Y, de repente, sucedió… Yo, a estas alturas, había olvidado las fotos que había visto y había perdido la fe en los comentarios de todo el mundo diciendo que Santorini era muy bonita. Íbamos por una calle como otra cualquiera. Ni siquiera me atrevo a decir si las paredes eran estucadas. Pero el zigzageo nos llevó a una barandilla donde podía verse una de las costas más bonitas que he visto en mi vida, por no decir la que más.
Las casas se apoyaban unas encima de otras como para no caer en el mar. Los colores rojizos volcánicos contrastaban con una belleza inusitada con los blancos de las paredes y los azules de las cúpulas que las cubrían. Algunas terrazas se habían convertido en miradores para acompañar con un café helado la hermosa vista que los dioses han otorgado a la isla griega.
Santorini es probable que os la definan como una isla con forma de media luna, con la caldera de un volcán que se ve envuelta por la curiosa forma de esta. Pero no es lo que sentí cuando lo vi. A mi, más bien, me pareció que se trataba de una isla circular con mar en el centro. Algo así como lo que el capitán Nemo veía cuando entraba con su submarino Nautilus en la isla misteriosa. Sólo que, en este caso, el agua cómodamente entra por toda la parte occidental de la isla, como si esta hubiera desaparecido. Como un volcán que ha visto como su caldera se sumergía en el agua. Y, por si esto no era suficientemente bello, en medio, la caldera de un volcán negro brillante casi de cómic.
En los días que estuvimos allí disfrutamos mucho. Vimos varias veces la famosa puesta de sol desde varios puntos. El sitio típico es Oia, pero yo creo que hay lugares, incluso, mejores. Un día también cogimos un Quad y recorrimos la isla de cabo a rabo. Un día es suficiente. Y fuímos a la playa un par de veces.
Los autobuseros me cayeron fatal. Se saltaron nuestra estación y, en vez de pedirnos disculpas, nos trataron fatal. Y me consta que no somos los únicos. No sólo eso sino que, cuando nos quejamos, les hizo hasta gracia. Ya sé que, si no cogéis coche o moto, coger autobus es inevitable.

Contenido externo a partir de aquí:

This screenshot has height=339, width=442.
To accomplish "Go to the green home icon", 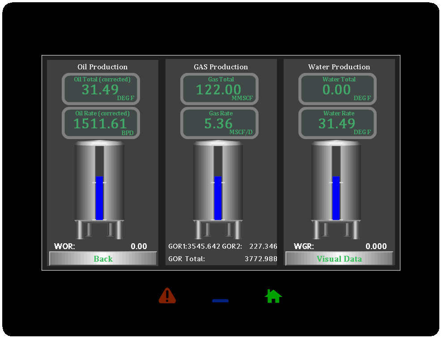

Pero no se merecen que les paguéis el sueldo. Así de claro.
Por contraste, la mayoría de la gente era muy maja. De hecho, cerca de nuestro hotel había una panadería en la que trabajaba un tipo encantador. Nos ganó contándonos que hacía poco había estado en Barcelona. Incluso nos pasamos a comprar pan para el viaje de vuelta y, así, despedirnos de él.
El viaje de vuelta fue muy largo. De Santorini a Atenas fuímos en el ferry. Fueron 8 horas y media y acabó haciéndose un poco pesado. Por último, el vuelo con escala en Praga se hizo largo. Si sumas todo el regreso, fueron algo más de 21 horas (salimos a las 4 de la tarde y llegamos a la 1 de la tarde).
Al día siguiente había que recuperarse porque a las vacaciones les quedaban menos de 24 horas. Eso sí, el curso que ahora comienza tiene las pilas muy bien cargadas. Lo hace con el cátodo clavado en Grecia, insuflando de energía los esfuerzos que este año deparan. Y, claro, como la vida sigue, con el ánodo puesto en el destino de las próximas vacaciones.